Extract every line of the listing below that contains the string "icon", treating uppercase and lowercase as different.

==== Data ====

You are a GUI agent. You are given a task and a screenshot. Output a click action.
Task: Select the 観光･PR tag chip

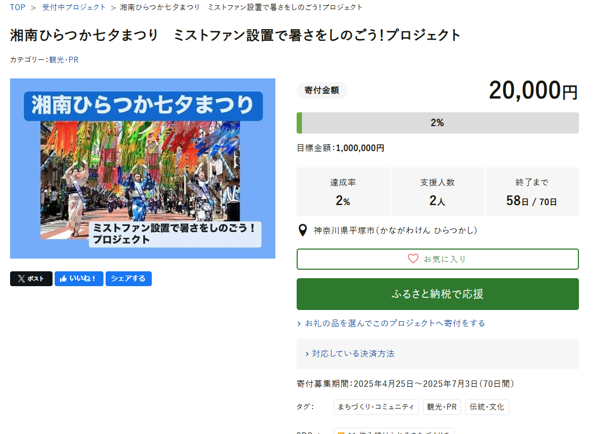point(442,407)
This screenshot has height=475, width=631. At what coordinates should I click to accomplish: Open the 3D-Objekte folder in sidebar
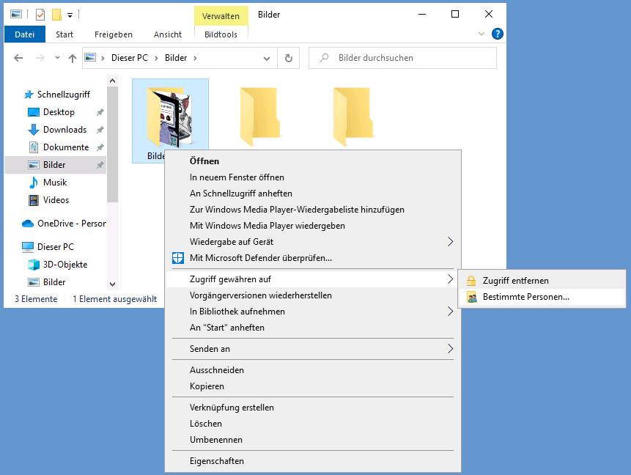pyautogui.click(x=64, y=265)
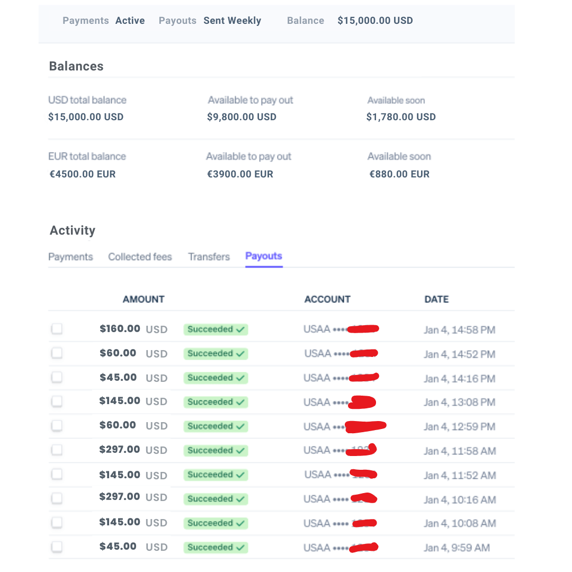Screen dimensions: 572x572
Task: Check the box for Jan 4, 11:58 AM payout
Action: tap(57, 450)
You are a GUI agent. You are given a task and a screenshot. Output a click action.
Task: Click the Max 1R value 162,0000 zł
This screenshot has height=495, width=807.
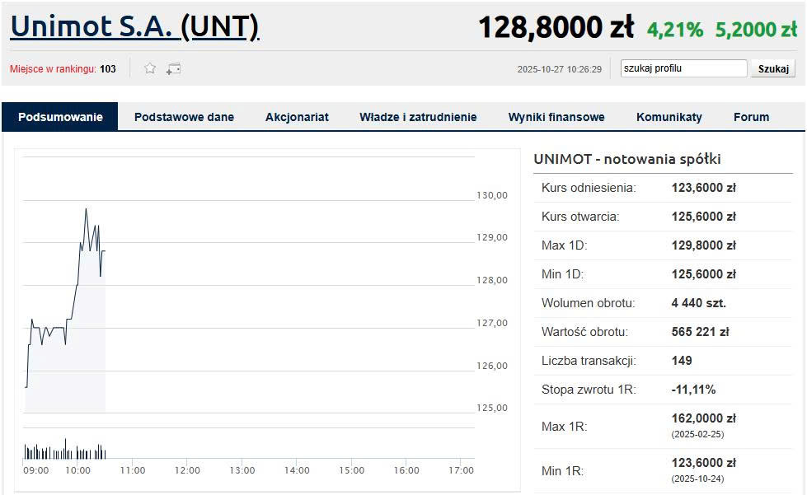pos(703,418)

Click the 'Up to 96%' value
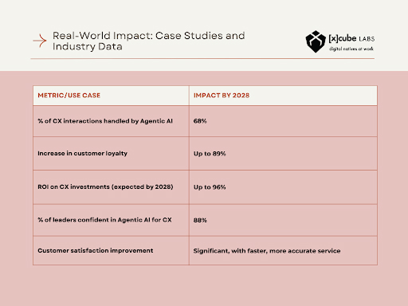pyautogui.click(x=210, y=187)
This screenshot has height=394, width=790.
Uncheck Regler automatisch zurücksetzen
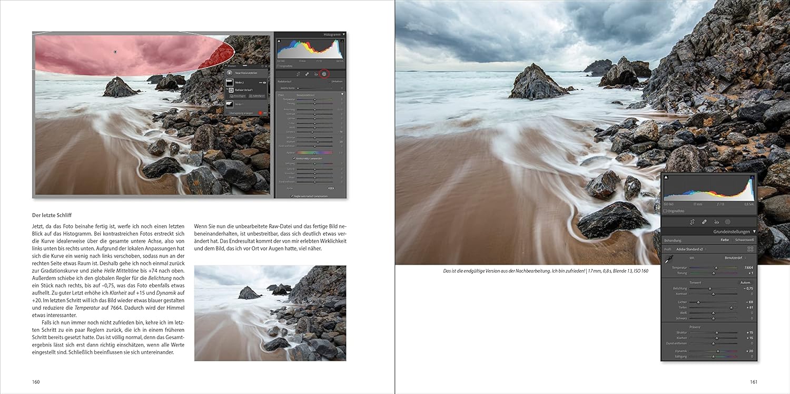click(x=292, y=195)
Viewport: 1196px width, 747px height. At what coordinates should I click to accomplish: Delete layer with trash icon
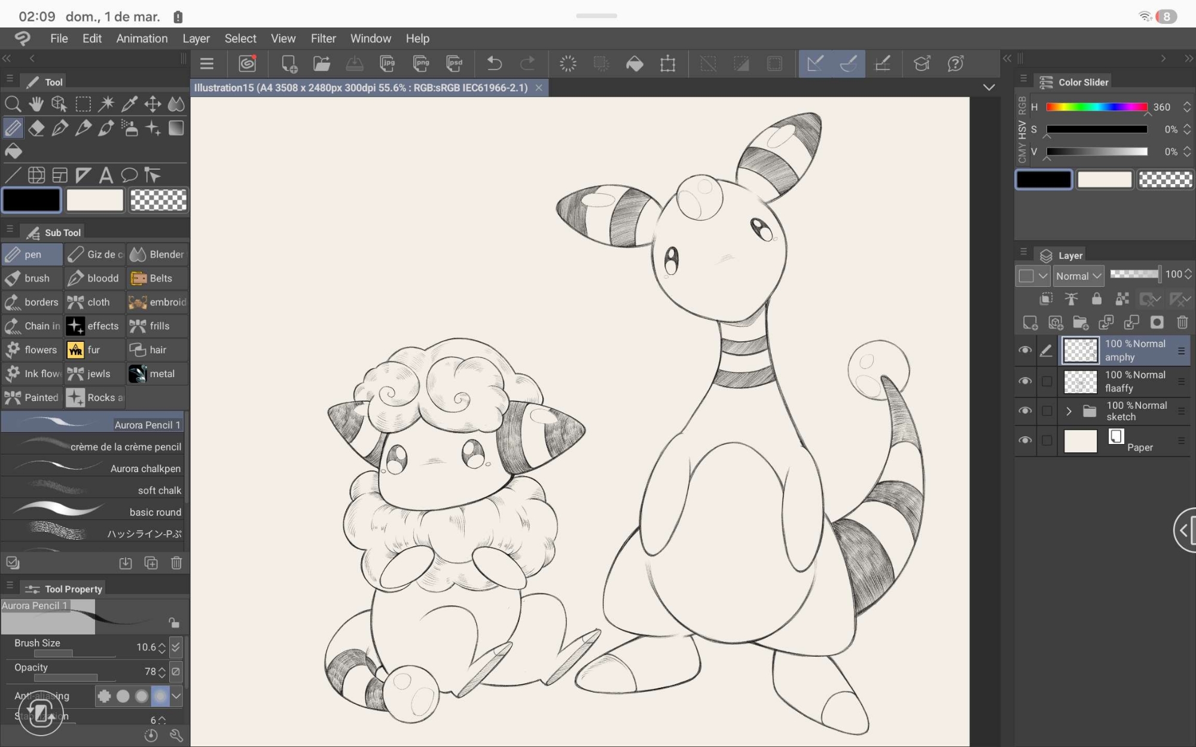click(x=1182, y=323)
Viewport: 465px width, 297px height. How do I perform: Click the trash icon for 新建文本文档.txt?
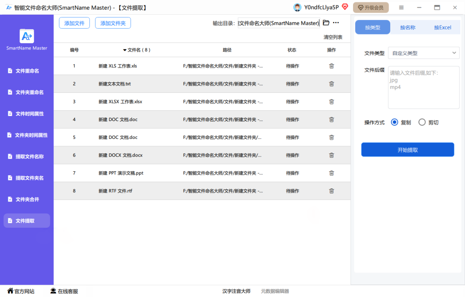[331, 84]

====

- **The response**
Viewport: 1196px width, 747px height. At what coordinates should I click to accomplish: Delete layer with trash icon
Viewport: 465px width, 297px height. How do I perform: Click the trash icon for 新建文本文档.txt?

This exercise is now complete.